>> START Passage provided

Getting to Know the NHL Rulebook: Hockey Sticks 2

Ha! They can't take away my goal because of an illegal stick now! No, seriously. Rule 10.5. - Bruce Bennett

Welcome to the next installment of our ongoing series where the WIIM authors read big, boring NHL documents so you don't have to. Today's rulebook post is all about the measurement of sticks.

2013-14 NHL Official Rules (PDF)

Welcome back. GtKtNHLR (doesn't that just roll off the tongue?) took an Olympic break because apparently the IIHF decided things like automatic icing and needing to go back to the bench immediately upon losing your helmet were important rules to keep instead of acquiesced to the NHL game. Since I'm a nice guy, I decided I wouldn't confuse you in case the IIHF had different rules on hockey equipment.

Disclaimer: This post is going to talk a lot about stick-measuring. Get all your TWSS's out of the way and your minds out of the gutter before proceeding. Or not, I guess.

Rule 10 - Sticks (cont'd)

10.5 Stick Measurement: Teams may request one and only one stick measurement. No, not per game, per stoppage of play. So if both teams decided, they could each request a stick measurement at every single stoppage of play, and fill the penalty boxes with all those minor penalties. Would make it really useful for the penalty boxes to fit ten people, per Rule 3.2.

In order to request a hockey stick measurement, the player whose stick will be measured has to be on the ice at the time of the request. So a player can't get around this rule by going to the bench because the determining factor is if he's on the ice when the request is made. Requests can only be made by Captains or Alternates.

>> END Passage provided

▶ [Written tasks]
1: List every rule number the hockey stick post mentions.
2: Please output the part of the hockey stick post starting with "Welcome to the" and going on through "on hockey equipment.".
The lines play no role in anything asked about the hockey stick post.

>> START Data entries

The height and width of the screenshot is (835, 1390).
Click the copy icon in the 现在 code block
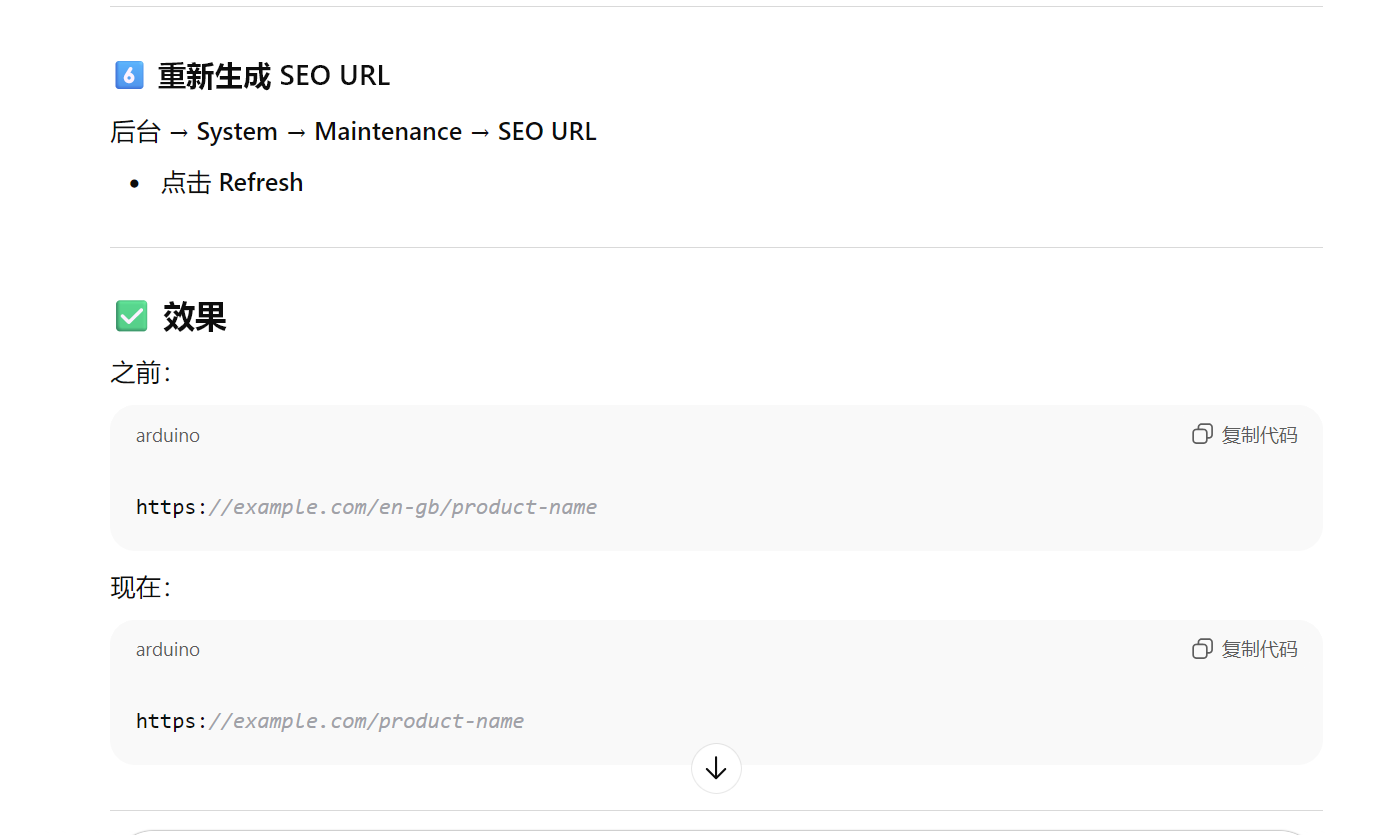1202,649
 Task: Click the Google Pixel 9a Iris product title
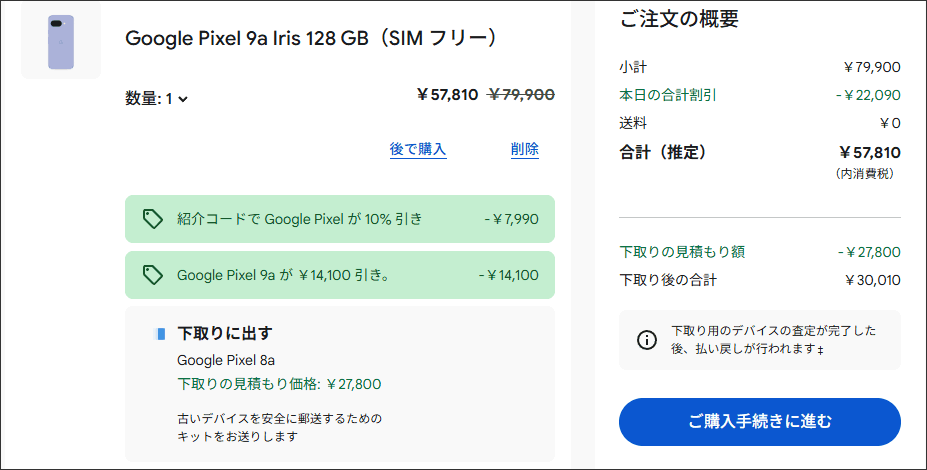(x=311, y=38)
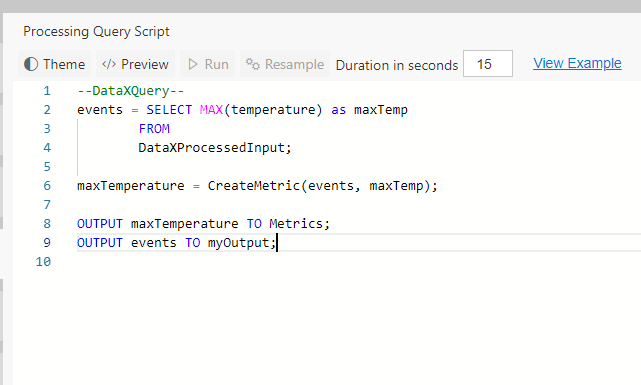Click line number 6 in the gutter
Viewport: 641px width, 385px height.
point(47,186)
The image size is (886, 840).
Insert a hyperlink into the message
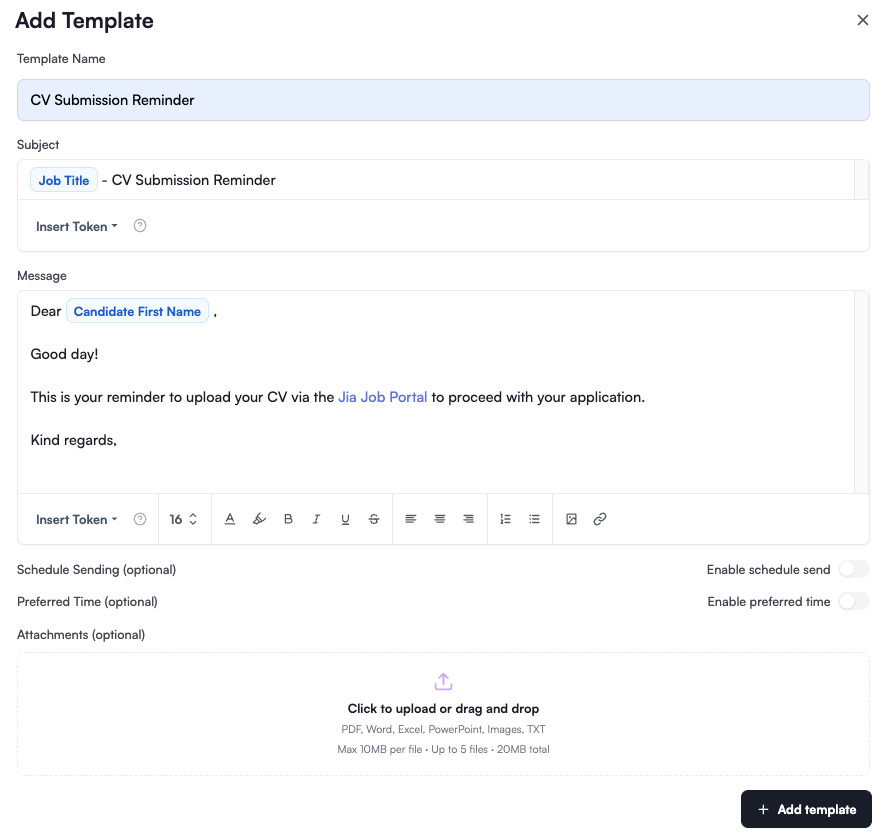[600, 519]
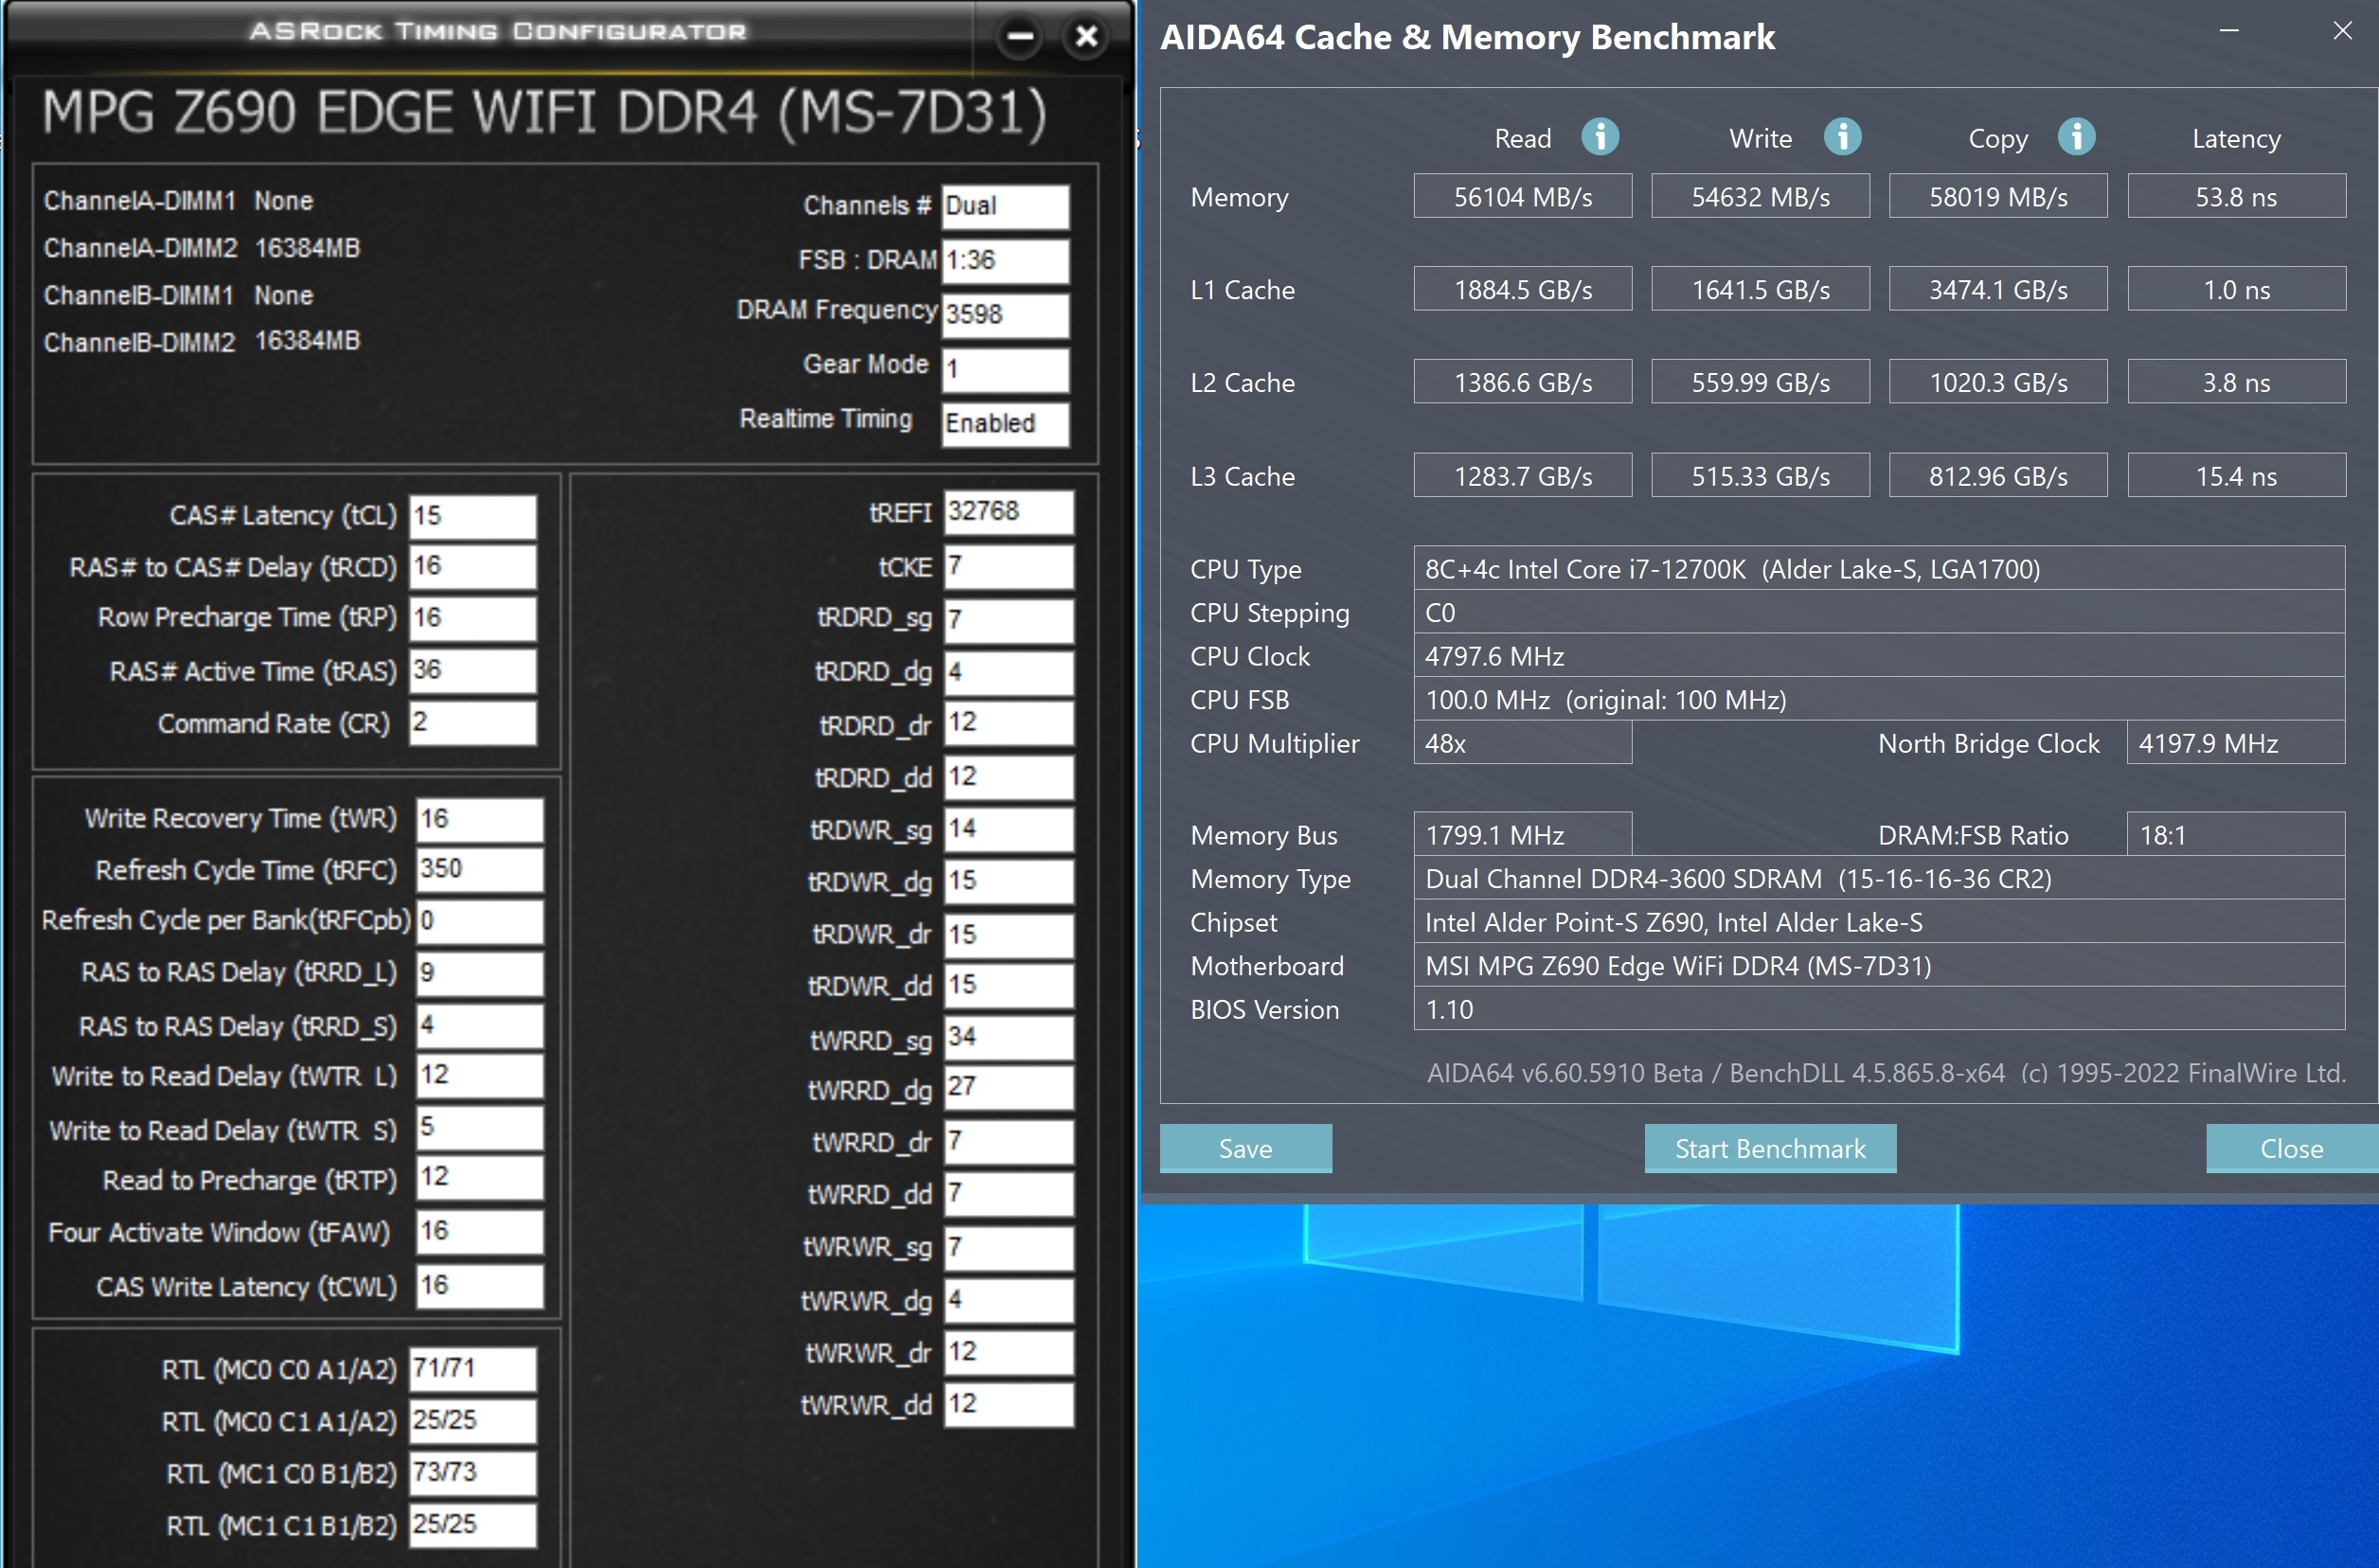Click the Memory Latency result box

(x=2235, y=197)

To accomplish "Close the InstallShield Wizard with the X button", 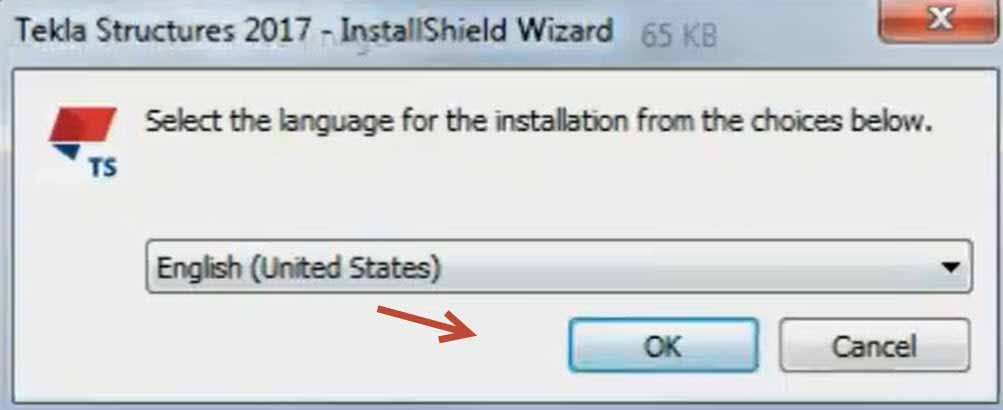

>> END Data entries

▶ [The answers]
1: Rule 10, Rule 10.5, Rule 3.2

2:
Welcome to the next installment of our ongoing series where the WIIM authors read big, boring NHL documents so you don't have to. Today's rulebook post is all about the measurement of sticks.

2013-14 NHL Official Rules (PDF)

Welcome back. GtKtNHLR (doesn't that just roll off the tongue?) took an Olympic break because apparently the IIHF decided things like automatic icing and needing to go back to the bench immediately upon losing your helmet were important rules to keep instead of acquiesced to the NHL game. Since I'm a nice guy, I decided I wouldn't confuse you in case the IIHF had different rules on hockey equipment.